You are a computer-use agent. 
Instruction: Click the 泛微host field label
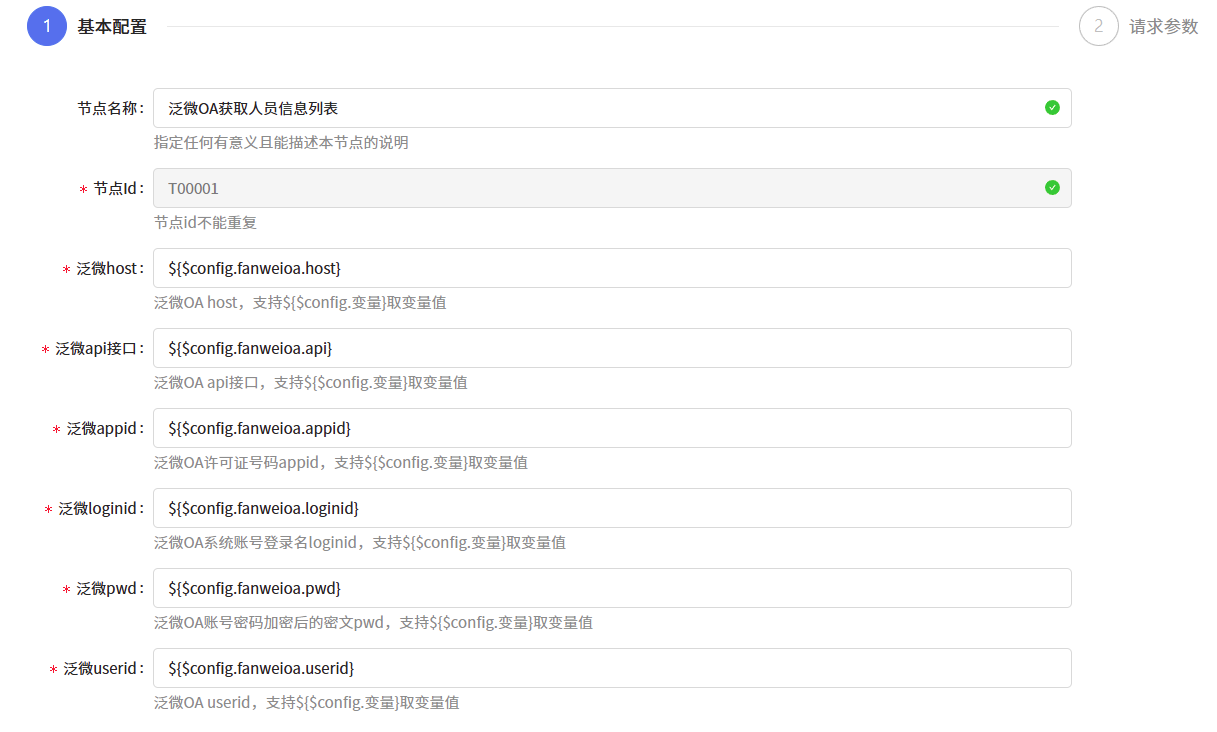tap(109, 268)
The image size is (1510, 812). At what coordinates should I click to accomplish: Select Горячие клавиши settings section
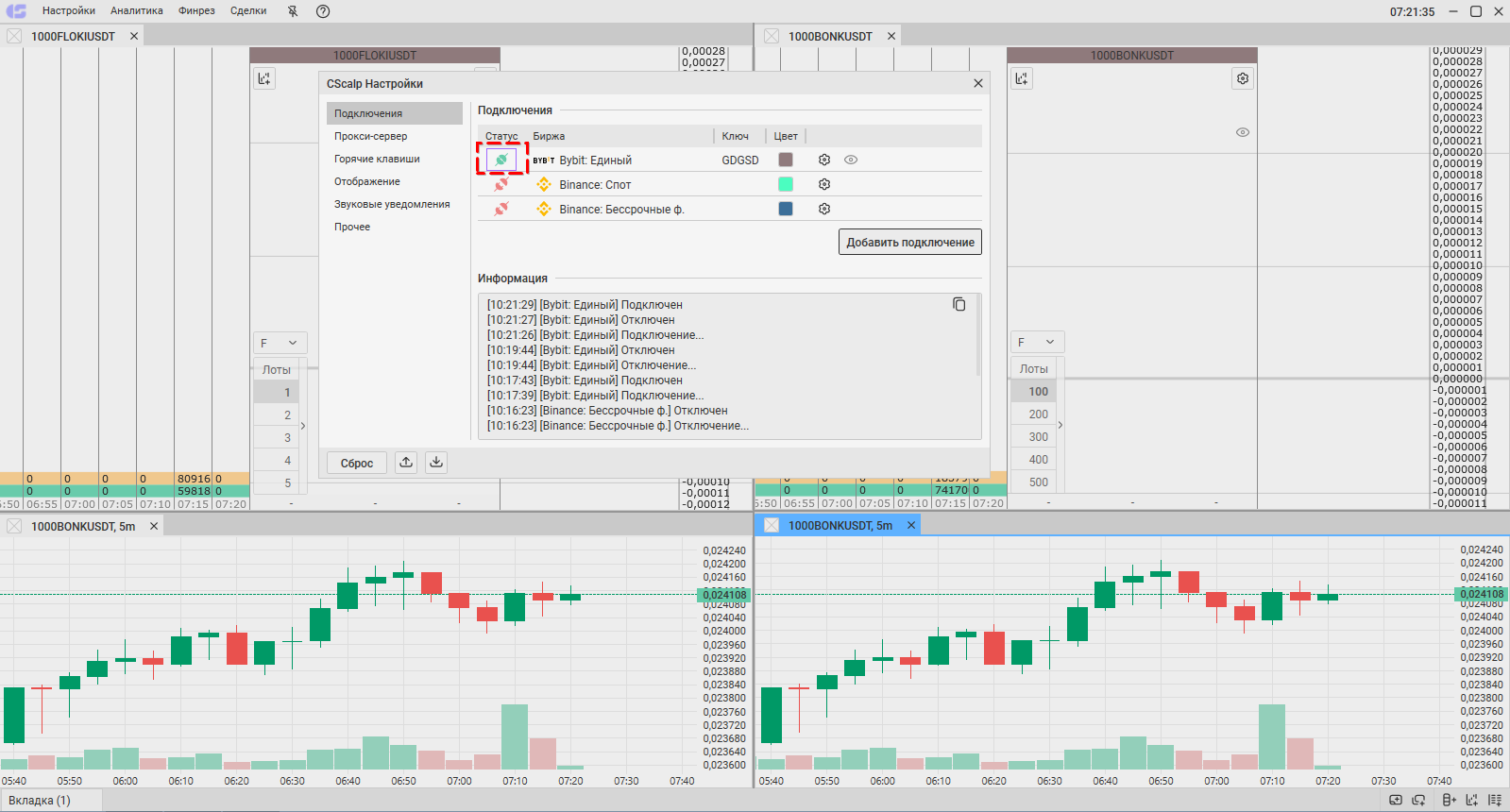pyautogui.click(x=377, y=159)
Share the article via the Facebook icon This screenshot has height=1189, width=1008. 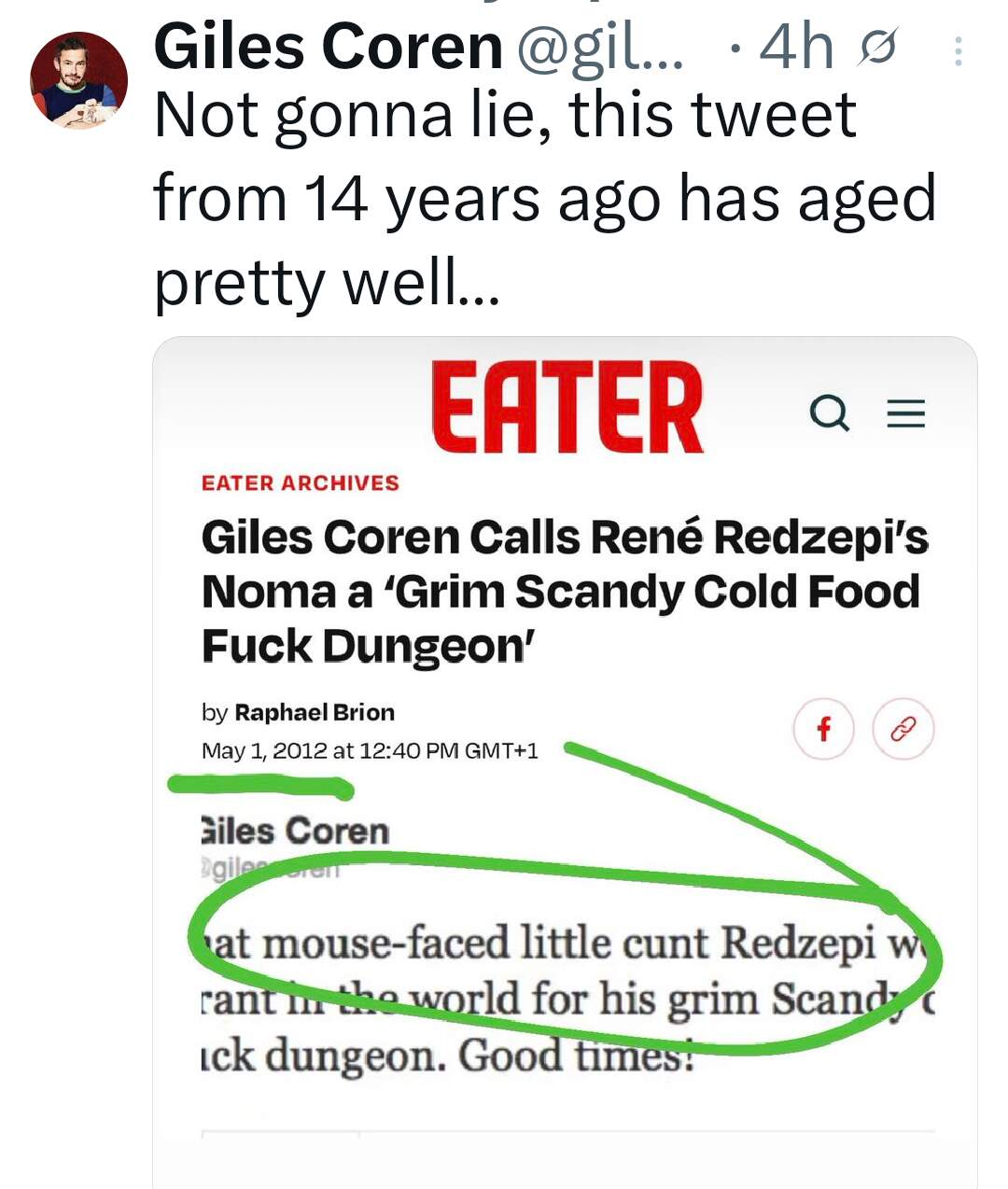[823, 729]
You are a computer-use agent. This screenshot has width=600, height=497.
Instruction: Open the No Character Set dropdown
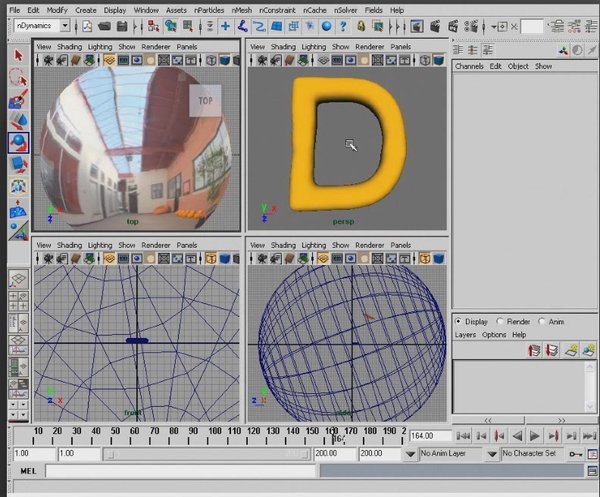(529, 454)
+---+
◆ DIRECTIONS FOR THIS TASK ◆
Tell how many lines of the listing include the word "agent"; the number alone is the answer.

◆ EXERCISE OUTPUT ◆
2